Par contre, je peux vous annoncer que dans le cadre du plan Maroc Vert, les soumissions seront conditionnées par la prise en charge obligatoire des petits producteurs dans le cadre d’agrégation. C’est le principe même de l’agrégation tel que le gouvernement l’a prévu.
Enfin, ce que je peux vous assurer, c’est que le petit agriculteur est et restera toujours au centre de toutes nos réflexions.

- L’agriculture occupe les devants de l’actualité. Qu’en est-il de la pêche ?

- Pour le secteur de la pêche, l’actualité est également très riche. Nous lançons une étude stratégique globale pour le positionnement du secteur. Cette étude va durer cinq mois.

- Dernière question, vous organisez, en octobre prochain, le 1er Salon du Cheval. Quels objectifs ?

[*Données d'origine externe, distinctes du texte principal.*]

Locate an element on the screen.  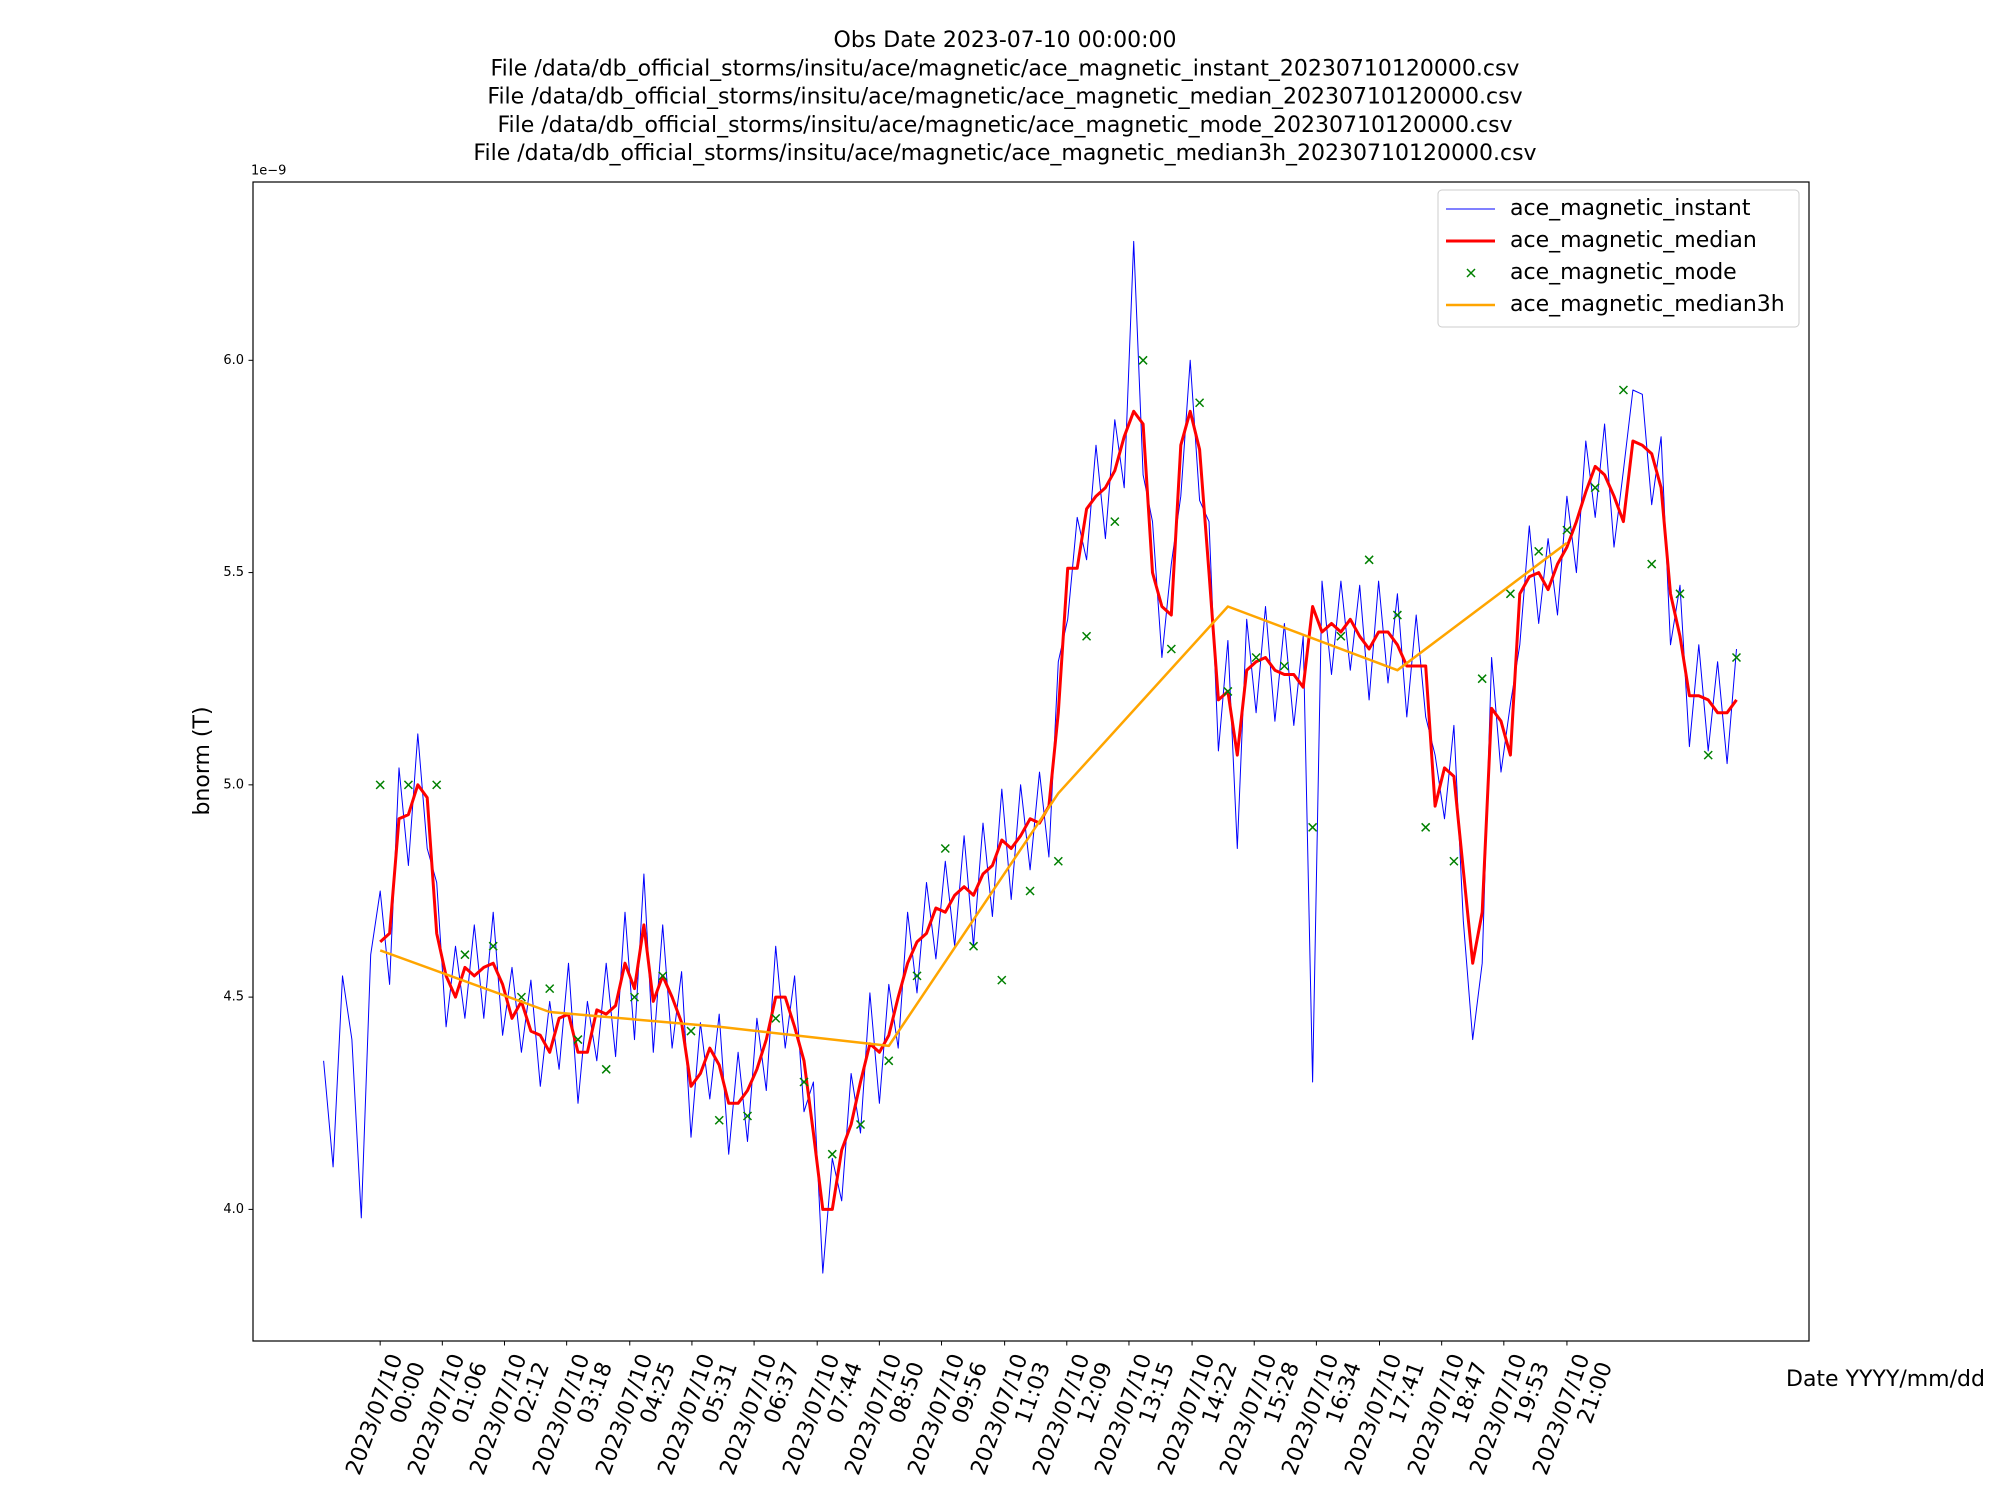
x-axis-label: Date YYYY/mm/dd is located at coordinates (1886, 1380).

- Cette manifestation sera le second rendez-vous incontournable après le Siam (Salon international de l’agriculture de Meknès). Le Salon du Cheval d’El Jadida sera un évènement d’une grande importance. Placé sous le haut patronage de SM le Roi, il vise à valoriser le patrimoine et les traditions équestres du Royaume. Afin que l’organisation se déroule dans les meilleures conditions, une association a été créée à cet effet. Cette entité a pour mission de porter ce projet et d’en gérer tous les aspects, opérationnels, administratifs et financiers. L’association est aujourd’hui en pleine activité. Par ailleurs, il faut souligner que le salon s’étalera sur une superficie exploitable en chapiteaux et stands de 9 ha. Il y aura entre autres un stand pour chacune des 16 régions où seront mises en valeur les spécificités des traditions équestres de chaque zone, un espace spectacle qui pourrait accueillir des spectacles nationaux comme le carroussel de la Garde Royale ou la Tbourida ou encore des spectacles internationaux comme Lorenzo…
Il y aura également un espace élevage qui accueillera les championnats nationaux du cheval barbe et du pur-sang arabe…
Tout ce que je peux vous dire, c’est qu’il y aura des moments forts, des moments magiques autour du cheval. « Fierté et Passion » est le thème qui a été retenu pour cet évènement. C’est dire toute la symbolique que ces mots comportent.